Artificial intelligence applications in CBCT-based assessment of craniofacial airway volume and shape in sleep-disordered breathing: a systematic review.
Authors
Affiliations (6)
Affiliations (6)
- Oral & Craniofacial Health Sciences, University of Sharjah, Sharjah, United Arab Emirates.
- Department of Basic Medical & Dental Sciences, College of Dentistry, Gulf Medical University, Ajman, United Arab Emirates.
- Department of Oral Biology, College of Dentistry, Suez Canal University, Ismailia, Egypt.
- Diagnostic and Surgical Dental Sciences, College of Dentistry, Gulf Medical University, Ajman, United Arab Emirates.
- Department of Clinical Sciences, College of Dentistry, Ajman University, Ajman, United Arab Emirates.

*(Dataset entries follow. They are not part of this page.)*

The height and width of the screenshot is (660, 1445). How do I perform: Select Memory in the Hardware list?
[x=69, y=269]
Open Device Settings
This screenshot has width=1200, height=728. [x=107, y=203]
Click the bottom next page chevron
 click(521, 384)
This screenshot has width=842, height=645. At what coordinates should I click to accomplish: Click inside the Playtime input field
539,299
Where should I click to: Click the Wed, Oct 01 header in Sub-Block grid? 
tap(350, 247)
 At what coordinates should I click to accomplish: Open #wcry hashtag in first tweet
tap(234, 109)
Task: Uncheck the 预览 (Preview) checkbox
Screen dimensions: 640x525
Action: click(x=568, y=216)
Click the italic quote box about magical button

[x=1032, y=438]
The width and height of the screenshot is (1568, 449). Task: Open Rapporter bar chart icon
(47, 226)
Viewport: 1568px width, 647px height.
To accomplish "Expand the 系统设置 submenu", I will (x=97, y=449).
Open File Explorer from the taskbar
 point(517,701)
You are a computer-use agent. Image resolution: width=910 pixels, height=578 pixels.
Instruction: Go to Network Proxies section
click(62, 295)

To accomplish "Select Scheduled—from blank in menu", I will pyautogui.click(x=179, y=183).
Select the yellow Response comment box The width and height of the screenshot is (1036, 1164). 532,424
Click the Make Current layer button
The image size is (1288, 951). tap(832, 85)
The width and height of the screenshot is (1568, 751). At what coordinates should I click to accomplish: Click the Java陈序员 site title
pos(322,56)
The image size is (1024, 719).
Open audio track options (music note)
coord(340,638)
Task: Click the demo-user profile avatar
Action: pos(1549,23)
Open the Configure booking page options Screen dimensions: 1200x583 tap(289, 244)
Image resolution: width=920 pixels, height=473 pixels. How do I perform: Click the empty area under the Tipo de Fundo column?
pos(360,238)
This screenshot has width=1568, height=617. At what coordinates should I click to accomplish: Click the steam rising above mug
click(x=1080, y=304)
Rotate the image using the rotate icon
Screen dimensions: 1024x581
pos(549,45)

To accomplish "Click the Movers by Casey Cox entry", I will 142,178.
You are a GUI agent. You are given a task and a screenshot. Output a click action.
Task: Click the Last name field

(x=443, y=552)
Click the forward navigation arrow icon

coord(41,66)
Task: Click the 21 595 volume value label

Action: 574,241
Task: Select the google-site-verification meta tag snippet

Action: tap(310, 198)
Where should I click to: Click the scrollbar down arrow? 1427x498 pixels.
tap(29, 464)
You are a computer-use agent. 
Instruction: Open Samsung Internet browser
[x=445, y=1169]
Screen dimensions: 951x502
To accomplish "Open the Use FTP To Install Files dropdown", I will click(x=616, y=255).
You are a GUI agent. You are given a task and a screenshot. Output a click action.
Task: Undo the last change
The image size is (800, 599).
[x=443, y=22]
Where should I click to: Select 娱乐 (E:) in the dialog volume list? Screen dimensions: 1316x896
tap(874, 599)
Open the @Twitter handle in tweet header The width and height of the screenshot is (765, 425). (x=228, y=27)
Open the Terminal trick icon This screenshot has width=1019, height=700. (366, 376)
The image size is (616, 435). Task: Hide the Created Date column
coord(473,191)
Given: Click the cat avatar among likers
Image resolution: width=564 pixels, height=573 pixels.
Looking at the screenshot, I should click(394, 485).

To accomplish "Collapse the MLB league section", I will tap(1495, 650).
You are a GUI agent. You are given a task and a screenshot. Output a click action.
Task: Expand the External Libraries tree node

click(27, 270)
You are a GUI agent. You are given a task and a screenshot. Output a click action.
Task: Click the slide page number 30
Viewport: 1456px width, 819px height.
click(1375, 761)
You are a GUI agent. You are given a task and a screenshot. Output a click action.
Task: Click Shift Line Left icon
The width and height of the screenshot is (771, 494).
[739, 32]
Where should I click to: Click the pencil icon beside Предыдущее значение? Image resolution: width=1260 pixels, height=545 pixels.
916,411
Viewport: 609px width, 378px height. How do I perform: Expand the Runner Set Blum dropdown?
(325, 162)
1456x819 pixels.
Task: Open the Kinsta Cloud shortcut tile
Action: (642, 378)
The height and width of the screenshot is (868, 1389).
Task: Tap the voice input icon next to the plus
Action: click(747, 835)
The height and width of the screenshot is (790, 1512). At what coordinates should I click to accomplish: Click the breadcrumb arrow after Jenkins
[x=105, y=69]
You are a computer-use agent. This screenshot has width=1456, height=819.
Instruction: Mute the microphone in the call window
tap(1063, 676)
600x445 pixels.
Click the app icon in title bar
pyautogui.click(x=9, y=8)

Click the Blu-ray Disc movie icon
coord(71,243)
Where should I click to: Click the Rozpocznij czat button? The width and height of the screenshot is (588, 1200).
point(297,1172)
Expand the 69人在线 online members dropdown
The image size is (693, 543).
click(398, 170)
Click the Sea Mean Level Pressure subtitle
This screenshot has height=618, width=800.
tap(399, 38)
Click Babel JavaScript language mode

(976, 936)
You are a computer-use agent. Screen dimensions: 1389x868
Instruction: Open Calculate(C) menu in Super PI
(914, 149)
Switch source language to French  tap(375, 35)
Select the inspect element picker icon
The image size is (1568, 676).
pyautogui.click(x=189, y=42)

- College of Dentistry, Al-Mashreq University, Baghdad, Iraq.
Abstract
Sleep-disordered breathing (SDB), including obstructive sleep apnea (OSA), is strongly influenced by craniofacial airway morphology. Cone-beam computed tomography (CBCT) enables three-dimensional airway assessment; however, manual segmentation is time-consuming and subject to variability. Artificial intelligence (AI) has emerged as a potential tool to automate airway analysis. This systematic review evaluates the technical performance and clinical applicability of AI in CBCT-based craniofacial airway assessment for SDB. This review was conducted in accordance with PRISMA 2020 guidelines and prospectively registered in PROSPERO (CRD 420251065028). A comprehensive search of PubMed, Ovid, Scopus, and Google Scholar was performed for studies published from 2015 onward. Eligibility criteria included diagnostic or validation studies assessing AI-based CBCT airway segmentation, landmark detection, or OSA prediction. Dual independent screening was conducted, and risk of bias was assessed using QUADAS-2. Fourteen studies met the inclusion criteria. Most implemented deep learning architectures, particularly convolutional neural networks-based models such as U-Net and SpatialConfiguration-Net. Reported Dice Similarity Coefficients ranged from 0.90 to 0.97, and intraclass correlation coefficients for volumetric measurements typically exceeded 0.90, indicating strong agreement with manual segmentation. AI systems substantially reduced annotation time compared with manual methods. However, heterogeneity was considerable across AI architectures, anatomical targets, datasets, and outcome metrics. External validation was limited, and only one study evaluated OSA prediction against polysomnography. AI demonstrates high technical accuracy and efficiency in CBCT-based airway segmentation and morphometric analysis. Nevertheless, current evidence largely reflects internal technical validation rather than confirmed clinical utility. Additional prospective, multicenter studies incorporating clinical outcome validation are required before routine clinical implementation can be fully supported.